Each line from the one that holds "You are a computer-use" to the end of the entries is to be given again exactly. Do not include pictures.

--- EXERCISE DATA ---

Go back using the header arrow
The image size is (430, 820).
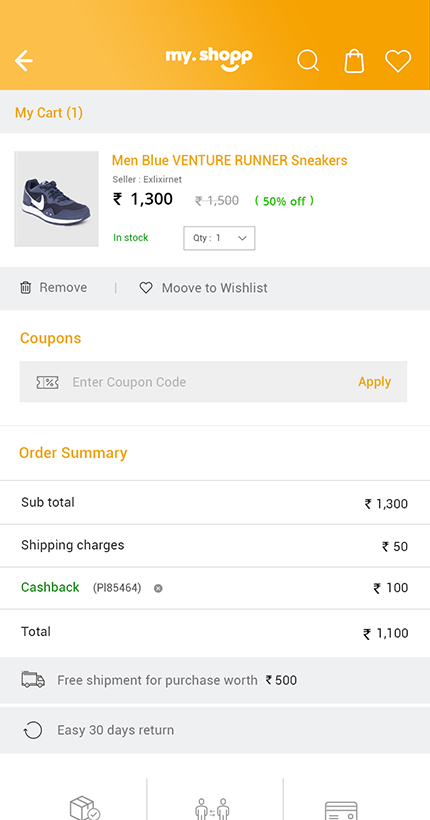(x=24, y=61)
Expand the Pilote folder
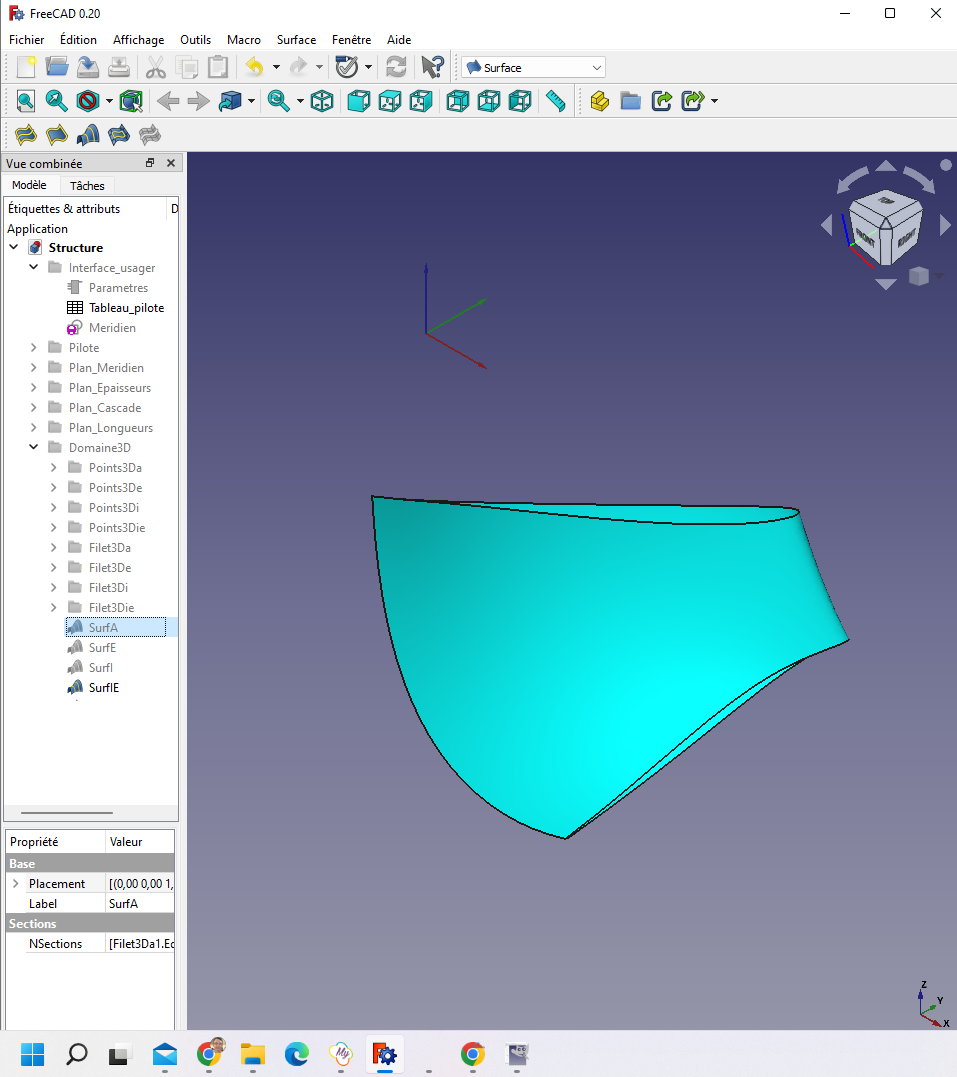Image resolution: width=957 pixels, height=1077 pixels. [34, 348]
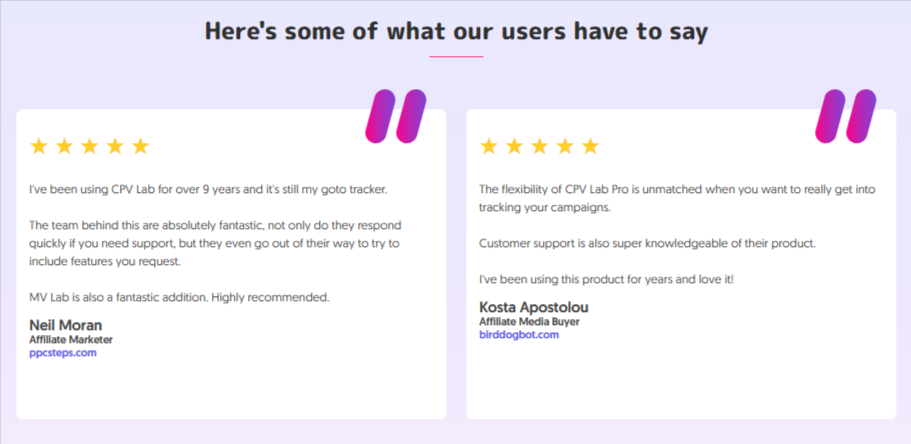Click first star in Kosta Apostolou's review
This screenshot has width=911, height=444.
coord(489,146)
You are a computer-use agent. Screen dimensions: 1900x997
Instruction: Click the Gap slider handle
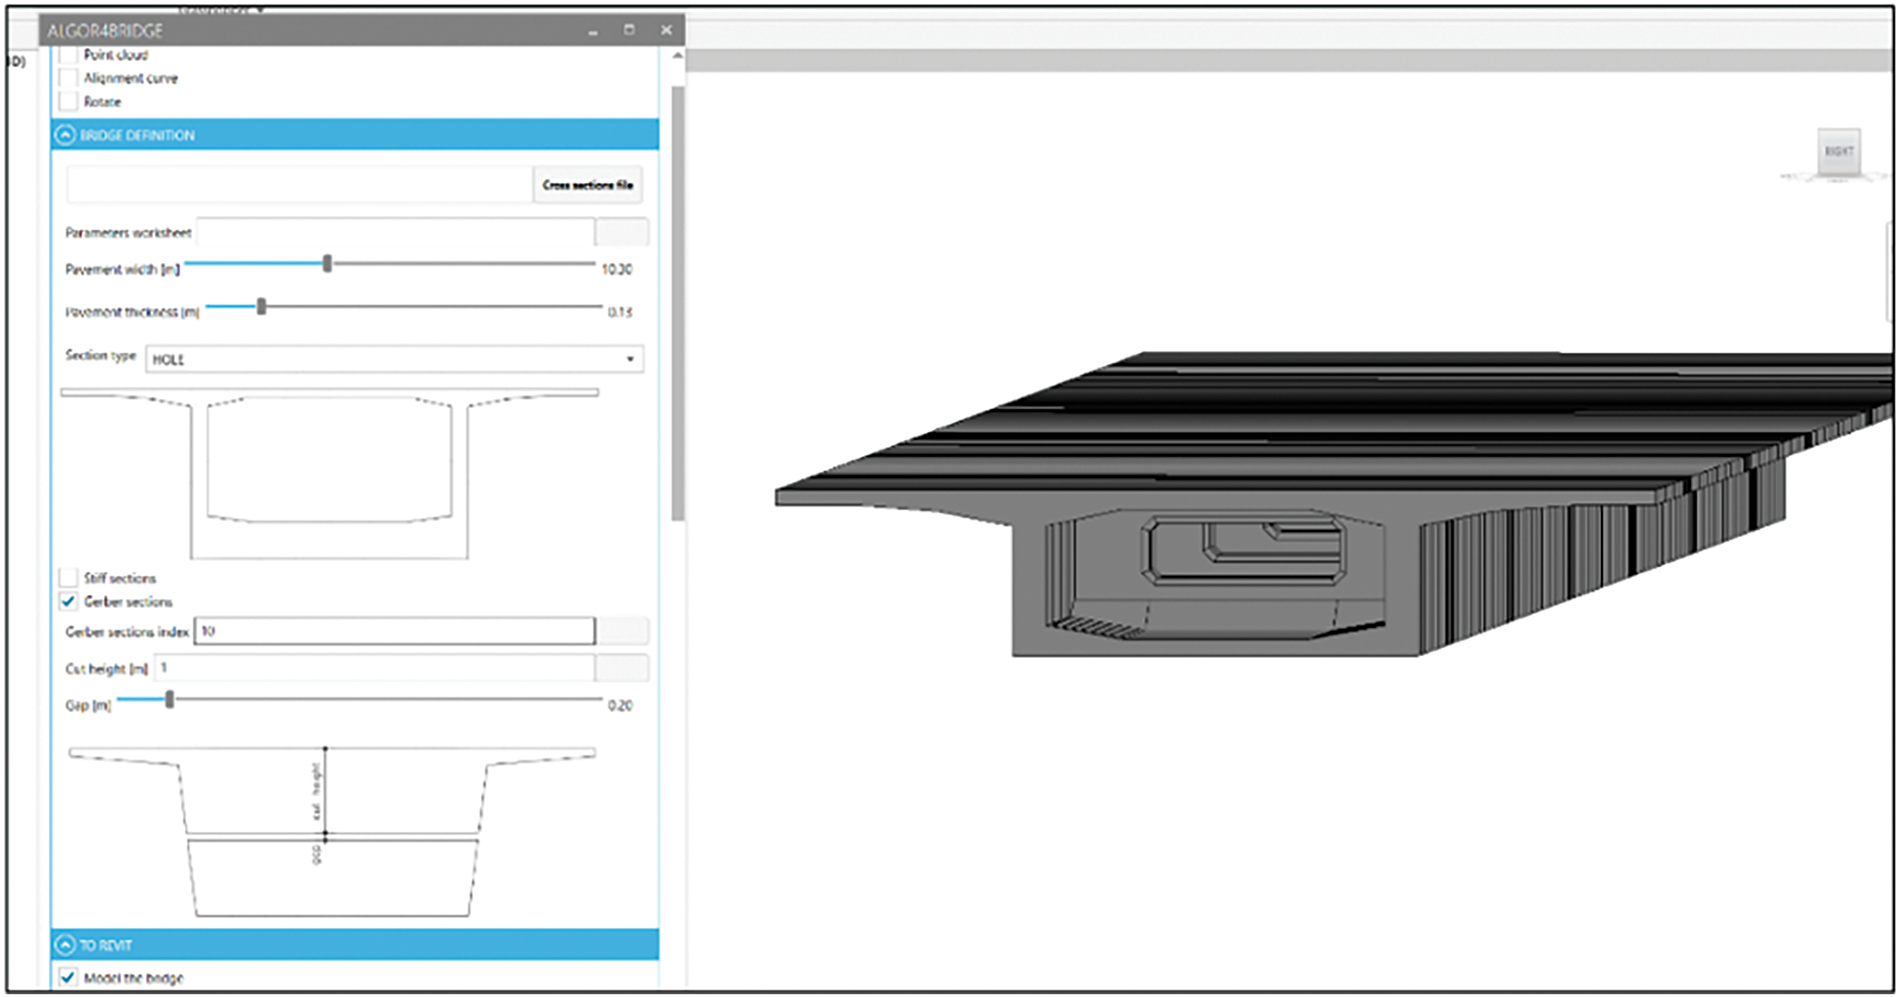[x=170, y=700]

---

- **THE COMPLETED TASK**
You are a computer-use agent. Screen dimensions: 1900x997
Instruction: Click the Gap slider handle
[x=170, y=700]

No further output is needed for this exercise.